- [EXERCISE BRIEF]
What lines in the material hold the string "Frankel"? Copy out each of them.

-- -- --

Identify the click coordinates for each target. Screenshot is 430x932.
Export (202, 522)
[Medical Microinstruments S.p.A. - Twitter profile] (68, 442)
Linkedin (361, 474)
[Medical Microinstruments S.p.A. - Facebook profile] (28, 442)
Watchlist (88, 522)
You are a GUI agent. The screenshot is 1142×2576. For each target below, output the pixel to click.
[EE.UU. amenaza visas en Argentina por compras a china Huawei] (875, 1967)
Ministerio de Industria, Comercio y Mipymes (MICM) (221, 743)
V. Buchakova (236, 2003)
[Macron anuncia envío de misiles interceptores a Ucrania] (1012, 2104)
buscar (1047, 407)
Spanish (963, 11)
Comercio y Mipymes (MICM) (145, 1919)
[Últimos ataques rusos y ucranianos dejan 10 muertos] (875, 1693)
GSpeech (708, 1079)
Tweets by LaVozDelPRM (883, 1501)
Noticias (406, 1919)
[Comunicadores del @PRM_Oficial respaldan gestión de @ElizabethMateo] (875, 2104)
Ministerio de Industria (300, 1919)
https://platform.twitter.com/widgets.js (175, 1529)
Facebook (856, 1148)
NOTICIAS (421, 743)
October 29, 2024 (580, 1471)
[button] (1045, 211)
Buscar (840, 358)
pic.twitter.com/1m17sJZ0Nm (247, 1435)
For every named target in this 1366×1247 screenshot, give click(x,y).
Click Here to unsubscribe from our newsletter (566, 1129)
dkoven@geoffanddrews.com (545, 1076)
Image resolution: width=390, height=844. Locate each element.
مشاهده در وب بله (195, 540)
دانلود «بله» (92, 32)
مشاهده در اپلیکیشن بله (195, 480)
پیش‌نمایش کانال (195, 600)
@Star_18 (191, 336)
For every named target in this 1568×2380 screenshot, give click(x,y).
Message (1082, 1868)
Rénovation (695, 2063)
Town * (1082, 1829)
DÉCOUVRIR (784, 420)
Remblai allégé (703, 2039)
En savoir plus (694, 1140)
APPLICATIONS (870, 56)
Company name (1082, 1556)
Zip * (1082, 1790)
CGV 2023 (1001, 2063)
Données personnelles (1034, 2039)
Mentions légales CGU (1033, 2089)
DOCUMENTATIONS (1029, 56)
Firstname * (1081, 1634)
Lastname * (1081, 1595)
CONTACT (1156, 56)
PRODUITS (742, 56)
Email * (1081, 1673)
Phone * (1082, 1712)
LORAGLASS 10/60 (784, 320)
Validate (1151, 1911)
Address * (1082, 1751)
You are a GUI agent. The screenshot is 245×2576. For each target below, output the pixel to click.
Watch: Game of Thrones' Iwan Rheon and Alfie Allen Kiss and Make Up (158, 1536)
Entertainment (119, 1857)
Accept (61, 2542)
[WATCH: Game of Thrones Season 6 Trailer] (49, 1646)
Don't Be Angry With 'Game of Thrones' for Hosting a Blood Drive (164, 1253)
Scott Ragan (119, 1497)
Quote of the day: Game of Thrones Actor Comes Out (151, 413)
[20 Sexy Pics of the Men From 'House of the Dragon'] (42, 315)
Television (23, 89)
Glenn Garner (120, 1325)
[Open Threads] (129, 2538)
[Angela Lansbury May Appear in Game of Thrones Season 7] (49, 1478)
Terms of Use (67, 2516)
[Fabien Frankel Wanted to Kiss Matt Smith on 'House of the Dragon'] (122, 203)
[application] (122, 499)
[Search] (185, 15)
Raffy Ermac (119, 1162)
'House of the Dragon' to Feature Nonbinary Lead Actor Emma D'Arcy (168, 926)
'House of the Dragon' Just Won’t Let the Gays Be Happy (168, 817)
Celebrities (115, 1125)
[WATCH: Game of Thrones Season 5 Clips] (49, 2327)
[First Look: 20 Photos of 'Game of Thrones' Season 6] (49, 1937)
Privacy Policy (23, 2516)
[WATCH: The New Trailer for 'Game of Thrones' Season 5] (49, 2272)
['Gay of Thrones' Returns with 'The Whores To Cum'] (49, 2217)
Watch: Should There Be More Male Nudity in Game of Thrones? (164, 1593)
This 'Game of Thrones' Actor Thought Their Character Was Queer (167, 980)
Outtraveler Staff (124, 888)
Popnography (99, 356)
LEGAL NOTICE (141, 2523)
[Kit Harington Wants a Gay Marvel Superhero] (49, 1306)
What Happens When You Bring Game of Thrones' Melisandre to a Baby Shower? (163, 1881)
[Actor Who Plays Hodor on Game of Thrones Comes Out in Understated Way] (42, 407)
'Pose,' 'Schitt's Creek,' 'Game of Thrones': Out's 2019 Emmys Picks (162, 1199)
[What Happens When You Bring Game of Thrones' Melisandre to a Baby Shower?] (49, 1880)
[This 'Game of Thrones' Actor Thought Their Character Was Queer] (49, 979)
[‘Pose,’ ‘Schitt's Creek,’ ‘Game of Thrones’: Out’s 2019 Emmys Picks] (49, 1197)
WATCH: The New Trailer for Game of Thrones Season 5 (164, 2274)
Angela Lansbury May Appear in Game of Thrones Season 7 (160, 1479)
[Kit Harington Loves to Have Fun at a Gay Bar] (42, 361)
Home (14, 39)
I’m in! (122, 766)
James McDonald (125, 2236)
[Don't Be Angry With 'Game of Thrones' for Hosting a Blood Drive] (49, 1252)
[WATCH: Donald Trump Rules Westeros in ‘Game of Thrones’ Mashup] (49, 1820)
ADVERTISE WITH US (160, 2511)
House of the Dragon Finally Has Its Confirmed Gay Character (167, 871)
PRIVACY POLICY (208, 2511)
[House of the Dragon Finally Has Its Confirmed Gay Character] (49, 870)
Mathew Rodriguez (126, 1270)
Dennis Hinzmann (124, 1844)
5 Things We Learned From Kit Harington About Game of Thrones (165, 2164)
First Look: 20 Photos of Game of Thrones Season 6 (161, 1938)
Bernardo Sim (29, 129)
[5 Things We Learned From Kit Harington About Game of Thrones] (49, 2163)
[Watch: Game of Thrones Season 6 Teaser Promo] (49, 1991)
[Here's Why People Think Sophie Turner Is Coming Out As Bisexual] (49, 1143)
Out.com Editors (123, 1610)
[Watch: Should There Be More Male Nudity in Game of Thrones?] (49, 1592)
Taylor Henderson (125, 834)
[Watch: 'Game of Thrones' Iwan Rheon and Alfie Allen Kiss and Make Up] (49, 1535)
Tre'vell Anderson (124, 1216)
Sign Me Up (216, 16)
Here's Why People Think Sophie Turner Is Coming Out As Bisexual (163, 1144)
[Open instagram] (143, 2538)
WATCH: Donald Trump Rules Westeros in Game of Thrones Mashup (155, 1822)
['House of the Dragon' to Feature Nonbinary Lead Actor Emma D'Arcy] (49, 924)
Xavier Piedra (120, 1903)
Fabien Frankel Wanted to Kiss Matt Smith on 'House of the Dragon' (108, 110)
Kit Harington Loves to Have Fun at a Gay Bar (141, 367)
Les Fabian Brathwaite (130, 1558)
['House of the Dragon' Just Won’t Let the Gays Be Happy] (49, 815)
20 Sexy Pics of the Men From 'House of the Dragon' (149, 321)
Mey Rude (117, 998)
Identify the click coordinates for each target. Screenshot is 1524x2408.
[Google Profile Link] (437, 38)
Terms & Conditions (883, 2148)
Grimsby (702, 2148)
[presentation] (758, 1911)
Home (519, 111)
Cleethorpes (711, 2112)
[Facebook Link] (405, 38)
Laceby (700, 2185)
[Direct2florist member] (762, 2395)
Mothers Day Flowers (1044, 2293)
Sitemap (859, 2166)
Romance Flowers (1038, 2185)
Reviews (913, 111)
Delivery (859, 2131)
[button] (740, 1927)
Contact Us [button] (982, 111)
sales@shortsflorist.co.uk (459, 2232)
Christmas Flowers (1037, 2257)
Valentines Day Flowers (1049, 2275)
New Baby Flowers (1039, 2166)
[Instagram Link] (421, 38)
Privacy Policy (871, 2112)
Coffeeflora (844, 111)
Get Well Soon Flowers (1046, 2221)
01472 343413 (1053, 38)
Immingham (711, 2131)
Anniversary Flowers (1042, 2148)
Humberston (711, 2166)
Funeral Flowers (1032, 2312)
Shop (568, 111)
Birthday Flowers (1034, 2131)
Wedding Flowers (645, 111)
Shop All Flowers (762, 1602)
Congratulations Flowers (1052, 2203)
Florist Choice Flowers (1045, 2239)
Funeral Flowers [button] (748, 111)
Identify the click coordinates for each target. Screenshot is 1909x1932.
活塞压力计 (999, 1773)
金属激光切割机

-- -- --

- [OUTPUT FOR THIS EXERCISE]
[Fabien Frankel Wanted to Kiss Matt Smith on 'House of the Dragon'] (122, 203)
Fabien Frankel Wanted to Kiss Matt Smith on 'House of the Dragon' (108, 110)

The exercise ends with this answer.